I see many patterns for 18 inch dolls but I only work with 12 inch baby dolls. These are not Barbie-type dolls but chubby baby dolls. Is there a formula to convert or is this too much of a size change? These dolls (approx. 12,000) are dressed and distributed annually in the Detroit Goodfellow charity drives and most are sewn but I would like to knit a few outfits. I have 10 months to knit or crochet a few outfits if I can get them to fit. Thanks for your help.
With things like this, gauge is the most important part. On the original pattern, find out what the gauge measurements are. Measure the baby dolls that you are knitting for, then calculate how many stitches per inch and rows per inch that you would need. Make sure to read the original pattern thoroughly, and mark out where all the shaping elements would be. Plug in the appropriate numbers from your 12" baby measurements. Your modified garments are going to be narrower and shorter than the originals, which means you may need to try things a couple of times to make sure that the shaping happens in the right spots.

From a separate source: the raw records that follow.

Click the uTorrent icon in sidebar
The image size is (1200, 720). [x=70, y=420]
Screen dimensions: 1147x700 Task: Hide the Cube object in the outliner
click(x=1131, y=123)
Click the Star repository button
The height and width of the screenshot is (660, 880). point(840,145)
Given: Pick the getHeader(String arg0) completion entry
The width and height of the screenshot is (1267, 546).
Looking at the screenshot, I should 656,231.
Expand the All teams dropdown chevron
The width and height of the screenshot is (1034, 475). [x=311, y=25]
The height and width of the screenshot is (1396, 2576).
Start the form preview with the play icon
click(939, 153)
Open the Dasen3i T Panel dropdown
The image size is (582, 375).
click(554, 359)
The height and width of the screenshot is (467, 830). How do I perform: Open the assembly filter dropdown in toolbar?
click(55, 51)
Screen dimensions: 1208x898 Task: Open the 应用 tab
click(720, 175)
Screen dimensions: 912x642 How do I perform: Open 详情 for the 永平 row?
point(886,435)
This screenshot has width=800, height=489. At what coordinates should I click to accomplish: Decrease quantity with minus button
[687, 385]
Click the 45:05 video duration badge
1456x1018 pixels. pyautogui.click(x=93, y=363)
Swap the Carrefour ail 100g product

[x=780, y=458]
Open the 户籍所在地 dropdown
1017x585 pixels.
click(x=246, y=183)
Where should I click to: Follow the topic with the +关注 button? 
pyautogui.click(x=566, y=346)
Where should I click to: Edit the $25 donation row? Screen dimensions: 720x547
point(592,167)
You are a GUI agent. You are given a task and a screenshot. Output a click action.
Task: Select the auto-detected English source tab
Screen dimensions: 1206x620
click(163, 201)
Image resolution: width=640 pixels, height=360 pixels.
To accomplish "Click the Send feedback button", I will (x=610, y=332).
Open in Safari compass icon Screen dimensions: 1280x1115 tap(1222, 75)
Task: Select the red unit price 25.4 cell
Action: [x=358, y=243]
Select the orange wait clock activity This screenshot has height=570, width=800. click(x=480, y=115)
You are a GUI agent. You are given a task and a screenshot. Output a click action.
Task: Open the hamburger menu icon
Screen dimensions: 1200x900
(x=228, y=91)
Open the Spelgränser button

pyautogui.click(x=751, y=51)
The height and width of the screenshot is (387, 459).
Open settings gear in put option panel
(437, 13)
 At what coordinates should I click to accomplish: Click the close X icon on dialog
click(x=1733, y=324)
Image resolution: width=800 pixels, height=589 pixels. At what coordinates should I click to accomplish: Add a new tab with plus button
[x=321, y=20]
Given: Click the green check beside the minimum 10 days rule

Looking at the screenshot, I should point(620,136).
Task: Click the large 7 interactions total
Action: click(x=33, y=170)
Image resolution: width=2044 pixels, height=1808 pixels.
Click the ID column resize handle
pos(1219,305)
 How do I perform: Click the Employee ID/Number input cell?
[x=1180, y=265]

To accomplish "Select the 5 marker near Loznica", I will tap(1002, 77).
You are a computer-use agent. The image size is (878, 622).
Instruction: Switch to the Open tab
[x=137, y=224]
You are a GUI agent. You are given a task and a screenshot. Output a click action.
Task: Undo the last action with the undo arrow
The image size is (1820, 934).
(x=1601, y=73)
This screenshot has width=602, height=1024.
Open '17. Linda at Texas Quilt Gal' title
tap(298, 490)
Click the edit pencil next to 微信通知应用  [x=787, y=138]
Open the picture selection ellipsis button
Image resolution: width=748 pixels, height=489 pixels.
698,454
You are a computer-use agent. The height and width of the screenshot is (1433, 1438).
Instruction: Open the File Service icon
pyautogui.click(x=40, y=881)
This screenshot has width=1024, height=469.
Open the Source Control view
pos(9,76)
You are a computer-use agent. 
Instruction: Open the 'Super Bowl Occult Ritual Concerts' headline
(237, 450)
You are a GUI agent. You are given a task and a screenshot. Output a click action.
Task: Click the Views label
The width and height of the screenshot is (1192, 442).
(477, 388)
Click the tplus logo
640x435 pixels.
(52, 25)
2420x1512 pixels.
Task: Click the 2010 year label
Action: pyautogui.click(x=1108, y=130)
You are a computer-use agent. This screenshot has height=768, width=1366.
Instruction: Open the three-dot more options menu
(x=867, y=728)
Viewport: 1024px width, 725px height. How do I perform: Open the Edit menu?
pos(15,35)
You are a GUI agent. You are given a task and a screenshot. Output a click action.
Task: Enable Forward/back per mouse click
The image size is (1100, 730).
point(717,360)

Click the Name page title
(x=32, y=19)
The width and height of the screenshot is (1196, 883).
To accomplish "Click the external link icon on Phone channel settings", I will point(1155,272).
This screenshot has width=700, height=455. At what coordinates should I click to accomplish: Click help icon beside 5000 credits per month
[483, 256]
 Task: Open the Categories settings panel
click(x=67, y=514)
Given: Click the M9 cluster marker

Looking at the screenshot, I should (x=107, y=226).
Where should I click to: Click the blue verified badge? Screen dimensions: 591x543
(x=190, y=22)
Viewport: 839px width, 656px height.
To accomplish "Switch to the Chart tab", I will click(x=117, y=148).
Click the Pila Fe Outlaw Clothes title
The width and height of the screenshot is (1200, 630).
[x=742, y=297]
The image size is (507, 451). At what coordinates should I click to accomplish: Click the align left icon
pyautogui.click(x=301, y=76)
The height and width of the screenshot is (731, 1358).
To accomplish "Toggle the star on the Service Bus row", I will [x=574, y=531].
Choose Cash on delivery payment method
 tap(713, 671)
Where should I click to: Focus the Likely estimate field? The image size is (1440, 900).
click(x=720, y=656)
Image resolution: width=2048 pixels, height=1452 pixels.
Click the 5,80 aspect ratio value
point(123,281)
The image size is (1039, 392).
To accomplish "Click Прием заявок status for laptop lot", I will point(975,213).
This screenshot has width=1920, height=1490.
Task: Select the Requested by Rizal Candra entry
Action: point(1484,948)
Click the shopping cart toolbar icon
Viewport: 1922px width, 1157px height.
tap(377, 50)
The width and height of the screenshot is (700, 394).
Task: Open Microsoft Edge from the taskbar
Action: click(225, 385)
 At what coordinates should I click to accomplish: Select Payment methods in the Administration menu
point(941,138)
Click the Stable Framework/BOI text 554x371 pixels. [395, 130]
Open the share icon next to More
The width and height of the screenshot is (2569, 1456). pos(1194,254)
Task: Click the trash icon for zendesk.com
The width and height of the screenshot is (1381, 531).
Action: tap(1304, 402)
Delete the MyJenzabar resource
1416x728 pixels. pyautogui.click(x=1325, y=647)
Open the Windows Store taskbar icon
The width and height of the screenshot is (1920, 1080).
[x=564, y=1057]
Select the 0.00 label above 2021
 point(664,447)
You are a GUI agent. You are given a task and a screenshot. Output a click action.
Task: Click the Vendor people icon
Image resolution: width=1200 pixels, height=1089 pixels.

The other option is that you could just go freestyle and design your own baby doll clothing! The freestyle is definitely more fun... :-) Good luck , and I hoped this helped/made sense. It works in my mind but putting it in words is harder! :-)
At least this is more info than I've found anywhere else. Thank you so much and I will give it a try. I have done freestyle but only very basic, nothing like some of the beautiful patterns I've found, ie designs by Malfrid Gausel. And she doesn't design for less than 18 inch dolls. Thanks again.
To expand on the idea of adjusting the gauge, consider also knitting at a finer gauge. For instance, if the original pattern uses worsted (category 4) try using DK or sport weight (categories 3 and 2) or even sock/fingering weight (category 1).
Most of my doll clothing is for 16 or 12 inch fashion dolls and I adapt human patterns for them. I use mostly sock weight for adapting chunky knits and lace weight and threads for adapting worsted and finer patterns. I still end up having to reduce stitch counts but by knitting with a finer gauge I preserve some of the scale of the pattern and have more room for adjusting the fit.